| Material to process |
|---|
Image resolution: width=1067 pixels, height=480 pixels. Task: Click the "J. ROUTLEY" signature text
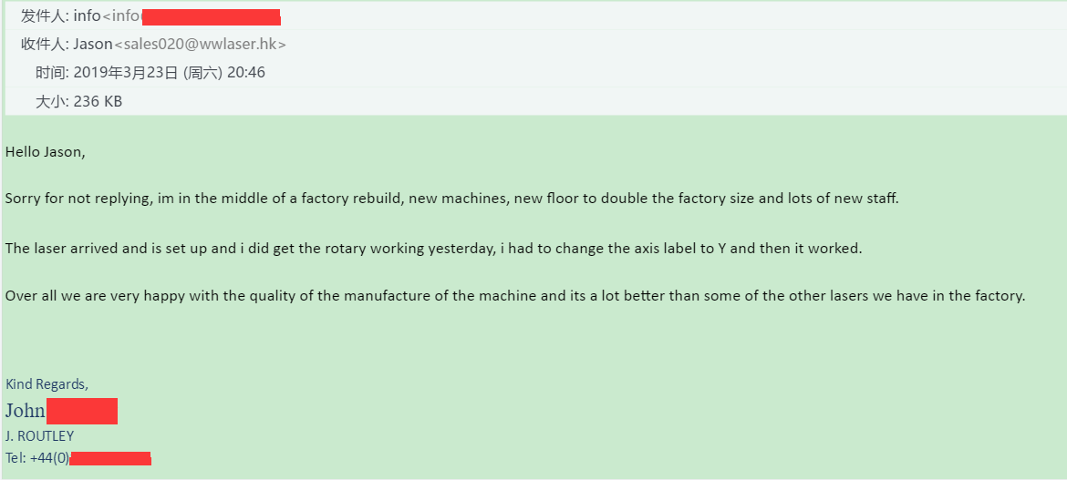[x=39, y=436]
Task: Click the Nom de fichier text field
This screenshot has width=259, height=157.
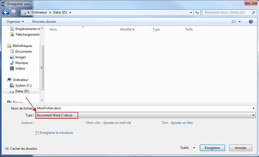Action: tap(145, 108)

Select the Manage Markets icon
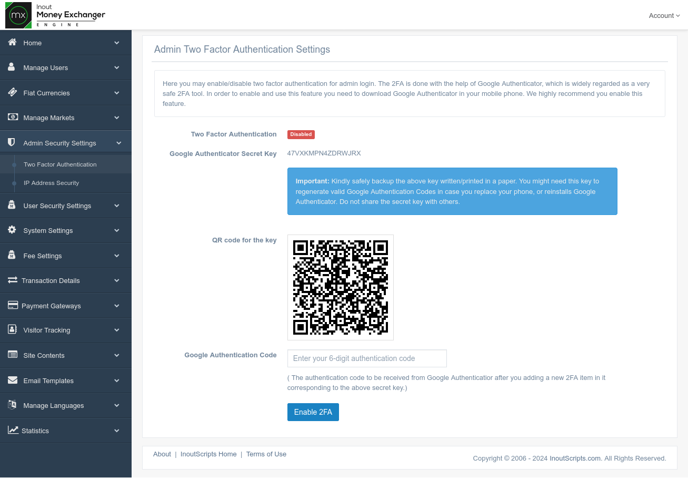[x=12, y=118]
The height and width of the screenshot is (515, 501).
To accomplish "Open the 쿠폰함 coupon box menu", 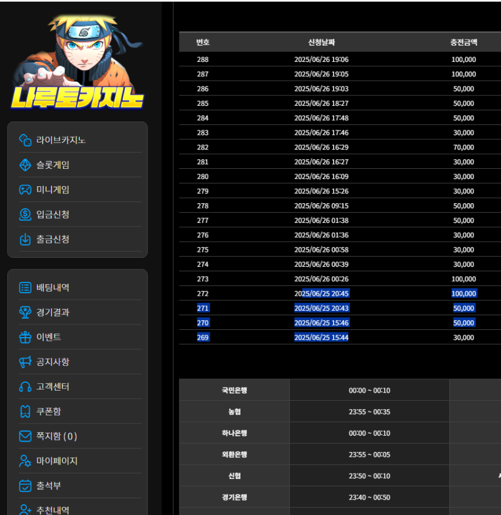I will tap(48, 412).
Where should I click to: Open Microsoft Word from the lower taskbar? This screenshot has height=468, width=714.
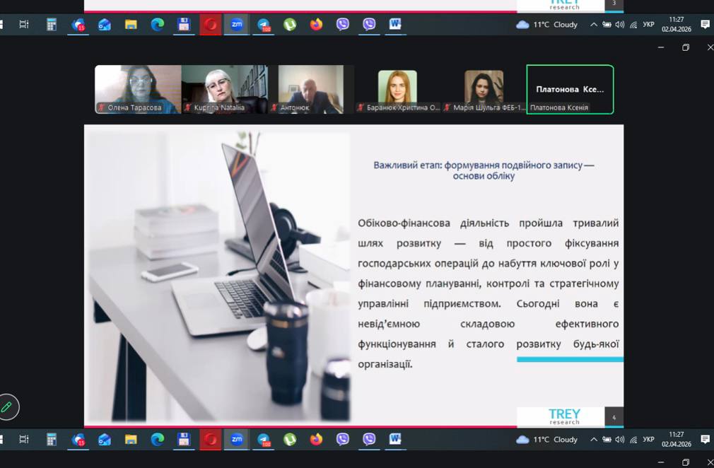pyautogui.click(x=395, y=439)
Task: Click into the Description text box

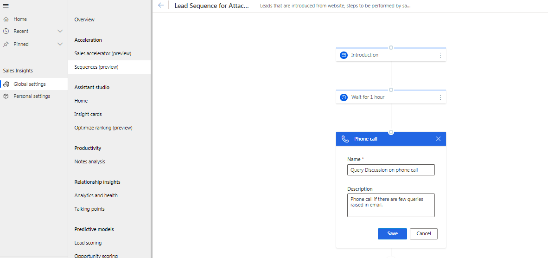Action: click(x=391, y=205)
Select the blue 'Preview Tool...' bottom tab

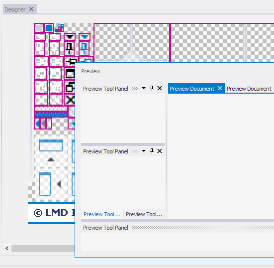point(102,214)
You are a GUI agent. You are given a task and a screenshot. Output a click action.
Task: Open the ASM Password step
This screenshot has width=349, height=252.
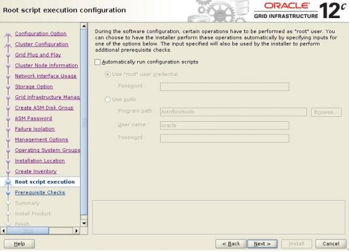[x=33, y=118]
|---|
| Exercise description |
Your task is to restate word for word the lines from the one containing "Where should I" through the last line of the data, both ends included, with no pictures.

| Answer space |
Where should I click to: Open Microsoft Word from the lower taskbar? This screenshot has height=468, width=714.
pyautogui.click(x=395, y=439)
Task: Click into the Description text box

Action: click(x=391, y=205)
Select the blue 'Preview Tool...' bottom tab

point(102,214)
You are a GUI agent. You are given a task and a screenshot. Output a click action.
Task: Open the ASM Password step
This screenshot has width=349, height=252.
[x=33, y=118]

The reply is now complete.